En politique, la vérité du dimanche soir n’est pas forcément celle du lundi. Une nouvelle preuve en a été apportée en Provence-Alpes-Côte d’Azur : au soir du premier tour, le chef de file aux Régionales du Rassemblement écologique et citoyen, Jean-Laurent Félizia, annonce le maintien de sa liste, arrivée en troisième position avec 16,89 % des voix. Et ce conformément aux propos tenus dans la presse il y a quelques semaines. Le lundi, on efface tout. Menacé d’exclusion par les instances nationales de son parti (EELV), le candidat retire la liste, décision appuyée par ses partenaires du PS et du PCF, au risque de laisser ses électrices et électeurs orphelins comme Christophe Castaner (alors membre du PS) l’avait fait en 2015. À l’époque, Marion Maréchal-Le Pen pour le FN avait dépassé les 40%, suscitant les plus grandes inquiétudes.
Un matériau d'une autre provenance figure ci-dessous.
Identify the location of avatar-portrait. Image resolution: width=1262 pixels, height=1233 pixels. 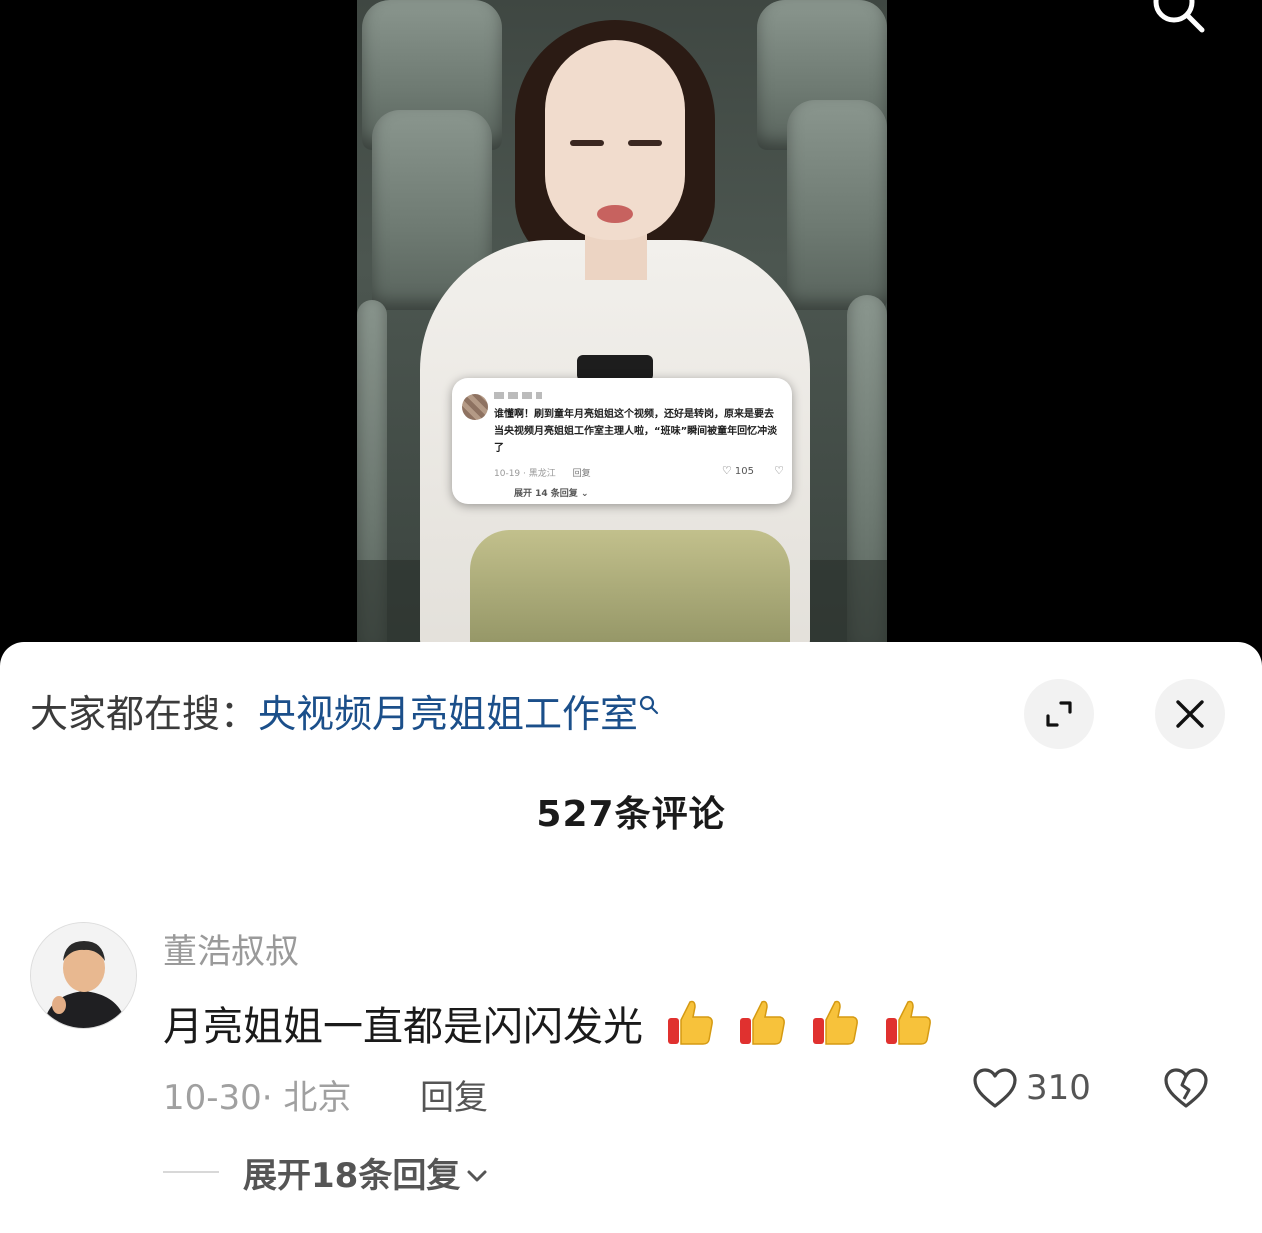
(84, 976).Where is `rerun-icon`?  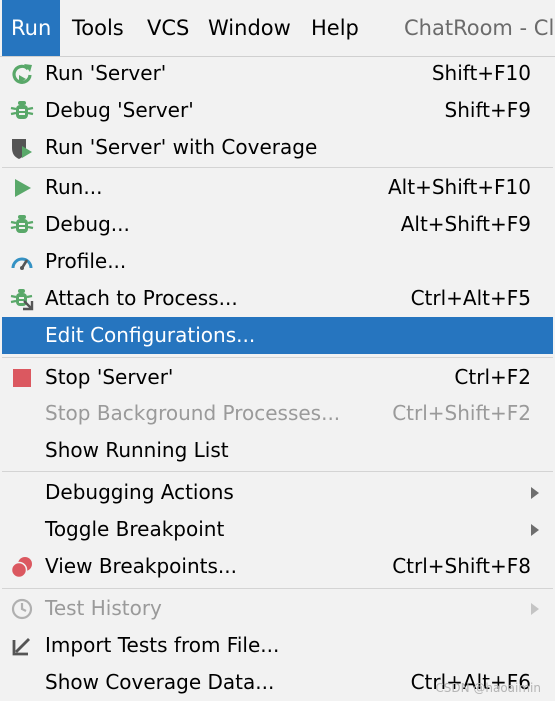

Le 20 juin 2021, Thierry Mariani, pour le Rassemblement national, a certes viré en tête à l’issue du premier tour avec 36,38 % des suffrages (420 602 voix), mais loin des chiffres annoncés par les sondages et nombre de  commentateurs qui prédisaient déjà une victoire de l’extrême droite. À croire que certains l’espèrent… Le président de région sortant, Renaud Muselier (LR, soutenu par LREM) qui a succédé en cours de mandat à Christian Estrosi arrive en deuxième position avec 31,91 % des voix  (368 932) dans un scrutin marqué, en Provence comme ailleurs, par un très fort taux d’abstention.

Renaud Muselier a salué la décision de Jean-Laurent Félizia. Destinée  à barrer la route au RN, elle aura aussi pour conséquence d’exclure toute présence des formations de gauche (LFI avait déjà été écarté du rassemblement) de l’hémicycle régional. La configuration du précédent mandat est donc reconduite. Rien ne prouve pourtant que Thierry Mariani qui dispose de peu de réserves de voix (les 1,66 % de la candidate « zemourienne » Valérie Laupies et une partie des 2,7% de Debout la France) était en mesure de l’emporter. À moins de supposer un subit regain de participation des électeurs du RN qui semble peu probable dans un contexte de crise profonde et durable de la « démocratie représentative ».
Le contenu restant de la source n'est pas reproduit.